= BRIEF =
Can you copy the material below line for line, changing no character, spacing, or punctuation?

Segment Start: MATERIAL FOR THE TASK

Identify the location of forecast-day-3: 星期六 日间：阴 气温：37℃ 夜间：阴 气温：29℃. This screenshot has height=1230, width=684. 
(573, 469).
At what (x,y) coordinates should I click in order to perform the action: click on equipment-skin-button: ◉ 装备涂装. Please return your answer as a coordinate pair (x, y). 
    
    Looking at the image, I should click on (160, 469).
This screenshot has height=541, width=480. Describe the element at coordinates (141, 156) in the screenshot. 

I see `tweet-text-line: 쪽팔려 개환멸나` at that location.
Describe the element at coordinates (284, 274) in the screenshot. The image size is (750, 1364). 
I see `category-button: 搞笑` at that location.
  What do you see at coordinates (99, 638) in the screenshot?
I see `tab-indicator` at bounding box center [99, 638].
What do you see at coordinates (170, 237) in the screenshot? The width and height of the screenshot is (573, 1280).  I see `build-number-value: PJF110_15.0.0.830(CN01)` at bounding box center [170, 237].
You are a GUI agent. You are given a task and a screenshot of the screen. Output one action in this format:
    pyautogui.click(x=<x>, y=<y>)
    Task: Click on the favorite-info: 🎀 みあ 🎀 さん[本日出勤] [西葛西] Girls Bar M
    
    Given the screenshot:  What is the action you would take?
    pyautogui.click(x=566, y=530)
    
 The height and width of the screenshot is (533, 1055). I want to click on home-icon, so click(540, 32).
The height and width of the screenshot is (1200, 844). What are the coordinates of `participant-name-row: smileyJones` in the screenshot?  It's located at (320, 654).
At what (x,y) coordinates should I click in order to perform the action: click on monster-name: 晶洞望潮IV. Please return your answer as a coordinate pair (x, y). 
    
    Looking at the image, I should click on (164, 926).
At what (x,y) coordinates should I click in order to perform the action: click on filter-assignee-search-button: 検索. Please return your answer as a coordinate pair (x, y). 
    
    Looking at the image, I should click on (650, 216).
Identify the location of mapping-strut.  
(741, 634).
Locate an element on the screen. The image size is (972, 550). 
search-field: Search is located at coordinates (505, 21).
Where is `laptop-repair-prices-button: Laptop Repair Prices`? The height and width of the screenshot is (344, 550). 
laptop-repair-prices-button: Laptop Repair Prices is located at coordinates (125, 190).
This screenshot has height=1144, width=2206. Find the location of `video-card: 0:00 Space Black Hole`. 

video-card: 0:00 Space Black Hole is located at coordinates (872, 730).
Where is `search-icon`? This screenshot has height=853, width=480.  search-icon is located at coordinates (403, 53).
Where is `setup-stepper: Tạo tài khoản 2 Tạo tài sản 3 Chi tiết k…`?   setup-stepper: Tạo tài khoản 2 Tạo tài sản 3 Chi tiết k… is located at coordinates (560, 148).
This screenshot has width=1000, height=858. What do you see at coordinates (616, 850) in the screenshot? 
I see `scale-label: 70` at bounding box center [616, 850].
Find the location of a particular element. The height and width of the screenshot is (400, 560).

Segment End: MATERIAL FOR THE TASK

= WRITTEN SOLUTION =
Identify the location of forecast-day-3: 星期六 日间：阴 气温：37℃ 夜间：阴 气温：29℃. This screenshot has height=1230, width=684. 
(573, 469).
At what (x,y) coordinates should I click in order to perform the action: click on equipment-skin-button: ◉ 装备涂装. Please return your answer as a coordinate pair (x, y). 
    
    Looking at the image, I should click on (160, 469).
This screenshot has height=541, width=480. Describe the element at coordinates (141, 156) in the screenshot. 

I see `tweet-text-line: 쪽팔려 개환멸나` at that location.
Describe the element at coordinates (284, 274) in the screenshot. The image size is (750, 1364). 
I see `category-button: 搞笑` at that location.
  What do you see at coordinates (99, 638) in the screenshot?
I see `tab-indicator` at bounding box center [99, 638].
What do you see at coordinates (170, 237) in the screenshot? The width and height of the screenshot is (573, 1280).  I see `build-number-value: PJF110_15.0.0.830(CN01)` at bounding box center [170, 237].
You are a GUI agent. You are given a task and a screenshot of the screen. Output one action in this format:
    pyautogui.click(x=<x>, y=<y>)
    Task: Click on the favorite-info: 🎀 みあ 🎀 さん[本日出勤] [西葛西] Girls Bar M
    
    Given the screenshot:  What is the action you would take?
    pyautogui.click(x=566, y=530)
    
 The height and width of the screenshot is (533, 1055). I want to click on home-icon, so click(540, 32).
The height and width of the screenshot is (1200, 844). What are the coordinates of `participant-name-row: smileyJones` in the screenshot?  It's located at (320, 654).
At what (x,y) coordinates should I click in order to perform the action: click on monster-name: 晶洞望潮IV. Please return your answer as a coordinate pair (x, y). 
    
    Looking at the image, I should click on (164, 926).
At what (x,y) coordinates should I click in order to perform the action: click on filter-assignee-search-button: 検索. Please return your answer as a coordinate pair (x, y). 
    
    Looking at the image, I should click on (650, 216).
Identify the location of mapping-strut.  
(741, 634).
Locate an element on the screen. The image size is (972, 550). 
search-field: Search is located at coordinates (505, 21).
Where is `laptop-repair-prices-button: Laptop Repair Prices`? The height and width of the screenshot is (344, 550). 
laptop-repair-prices-button: Laptop Repair Prices is located at coordinates (125, 190).
This screenshot has height=1144, width=2206. Find the location of `video-card: 0:00 Space Black Hole`. 

video-card: 0:00 Space Black Hole is located at coordinates (872, 730).
Where is `search-icon`? This screenshot has height=853, width=480.  search-icon is located at coordinates (403, 53).
Where is `setup-stepper: Tạo tài khoản 2 Tạo tài sản 3 Chi tiết k…`?   setup-stepper: Tạo tài khoản 2 Tạo tài sản 3 Chi tiết k… is located at coordinates (560, 148).
This screenshot has width=1000, height=858. What do you see at coordinates (616, 850) in the screenshot? 
I see `scale-label: 70` at bounding box center [616, 850].
Find the location of a particular element. The height and width of the screenshot is (400, 560).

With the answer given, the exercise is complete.